Non-minimal sequences
There are multiple possible representations for some characters. For example, the Unicode character U+0000 (ASCII NUL) could be represented by:
0x00
0xC0 0x80
0xE0 0x80 0x80
0xF0 0x80 0x80 0x80
However, the Unicode standard clearly states that the last three alternatives are not acceptable because they are not minimal. It so happens that the bytes 0xC0 and 0xC1 can never appear in valid UTF-8 because the only characters that could be encoded by those are minimally encoded as single byte characters in the range 0x00..0x7F.
UTF-16 Surrogates
Within the Basic Multi-lingual Plane (BMP), the Unicode values U+D800 - U+DFFF are reserved for UTF-16 surrogates and cannot appear encoded in valid UTF-8. If they were valid in UTF-8 (which, I emphasize, they are not), then the surrogates would be encoded:
U+D800 — 0xED 0xA0 0x80 (smallest high surrogate)
U+DBFF — 0xED 0xAF 0xBF (largest high surrogate)
U+DC00 — 0xED 0xB0 0x80 (smallest low surrogate)
U+DFFF — 0xED 0xBF 0xBF (largest low surrogate)
Bad Data
So, your BAD data should contain samples violating these various prescriptions.
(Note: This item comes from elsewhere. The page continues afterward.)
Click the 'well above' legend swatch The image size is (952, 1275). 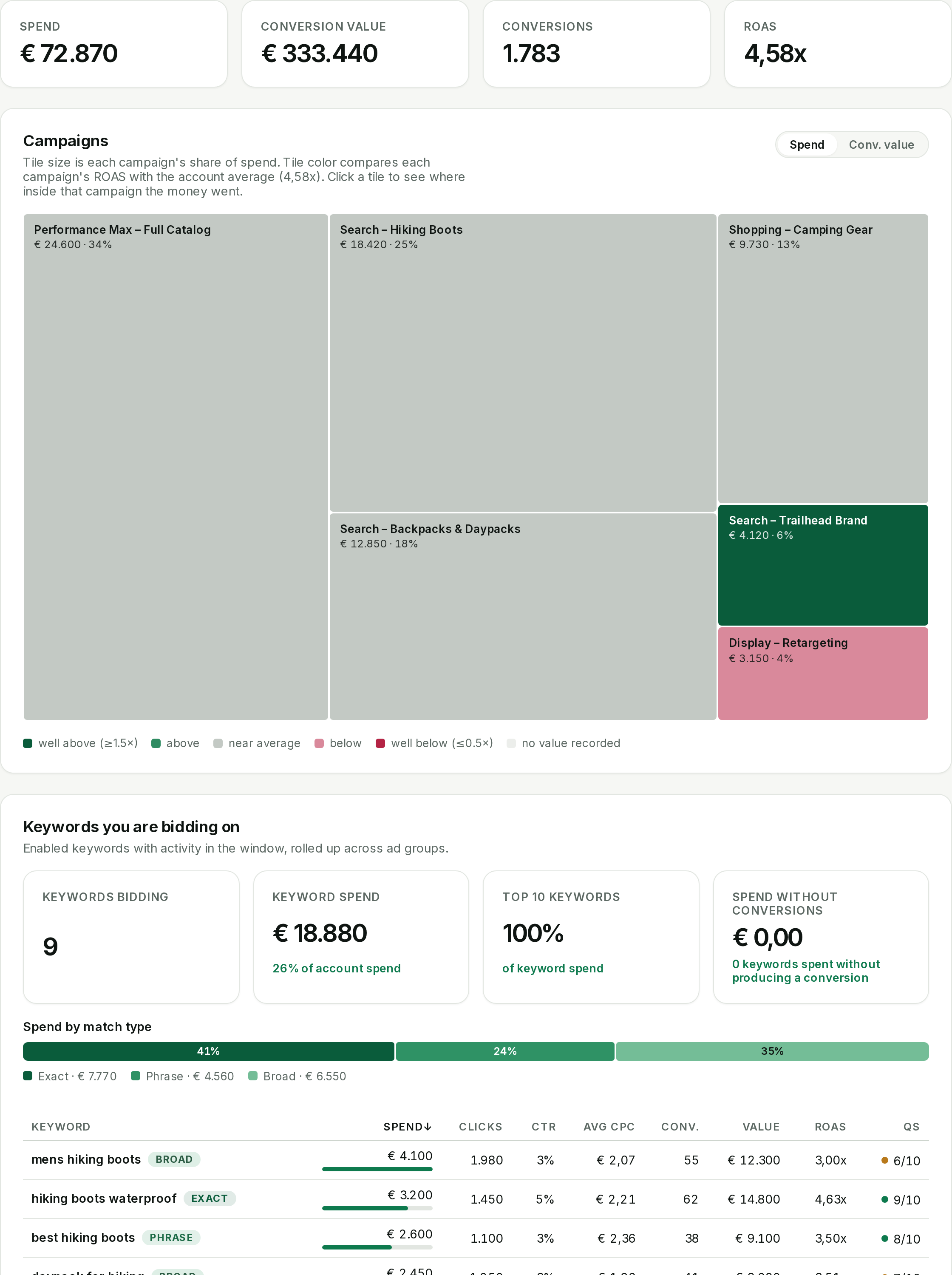point(28,743)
Continuation byte not preceded by one of the initial byte values
Multi-character initial bytes not followed by enough continuation bytes
Non-minimal multi-byte characters
UTF-16 surrogates
Invalid bytes (0xC0, 0xC1, 0xF5..0xFF).
Note that a byte-order mark (BOM) U+FEFF, aka zero-width no-break space (ZWNBSP), cannot appear unencoded in UTF-8 — the bytes 0xFF and 0xFE are not permitted in valid UTF-8. An encoded ZWNBSP can appear in a UTF-8 file as 0xEF 0xBB 0xBF, but the BOM is completely superfluous in UTF-8.
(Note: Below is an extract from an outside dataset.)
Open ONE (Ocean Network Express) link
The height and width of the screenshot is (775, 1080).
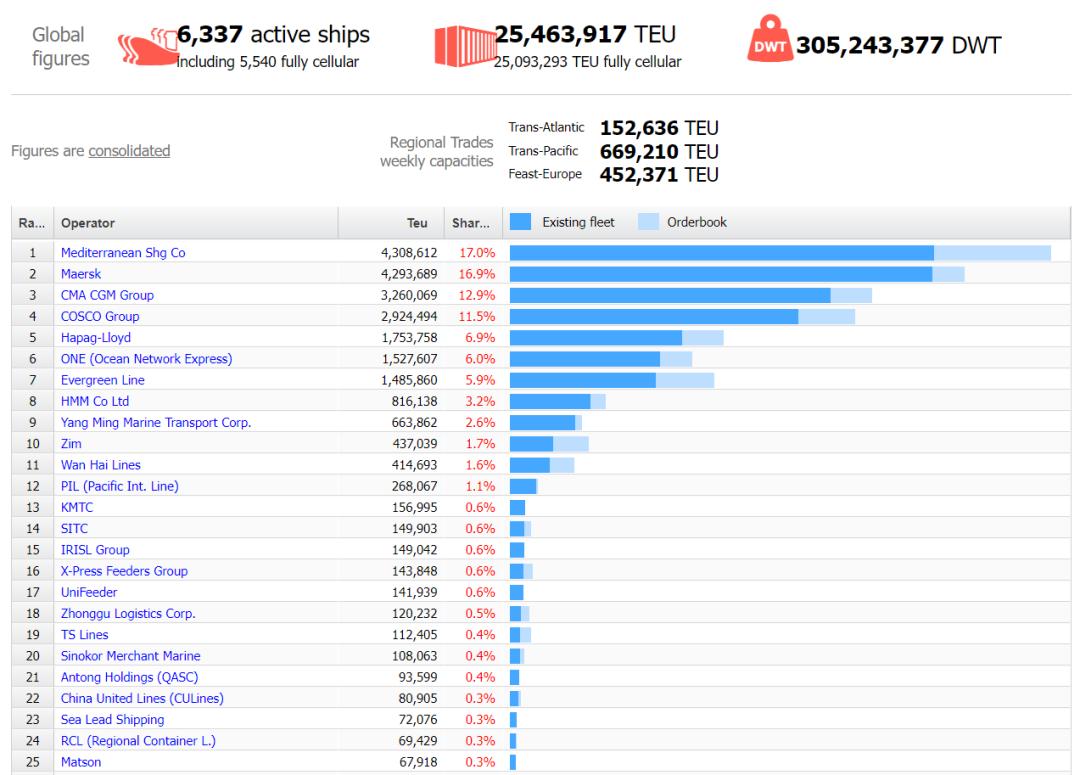pyautogui.click(x=146, y=359)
There are also some noncharacters in Unicode. U+FFFE and U+FFFF are two such noncharacters (and the last two code points in each plane, U+1FFFE, U+1FFFF, U+2FFFE, U+2FFFF, ... U+10FFFE, U+10FFFF are others). These should not normally appear in Unicode data for data exchange, but can appear in private use. See the Unicode FAQ link for lots of sordid details, including the rather complex history of noncharacters in Unicode. (Corrigendum #9: Clarification About Noncharacters, which was released in January 2013, does what its title suggests — clarifies the meaning of non-characters.)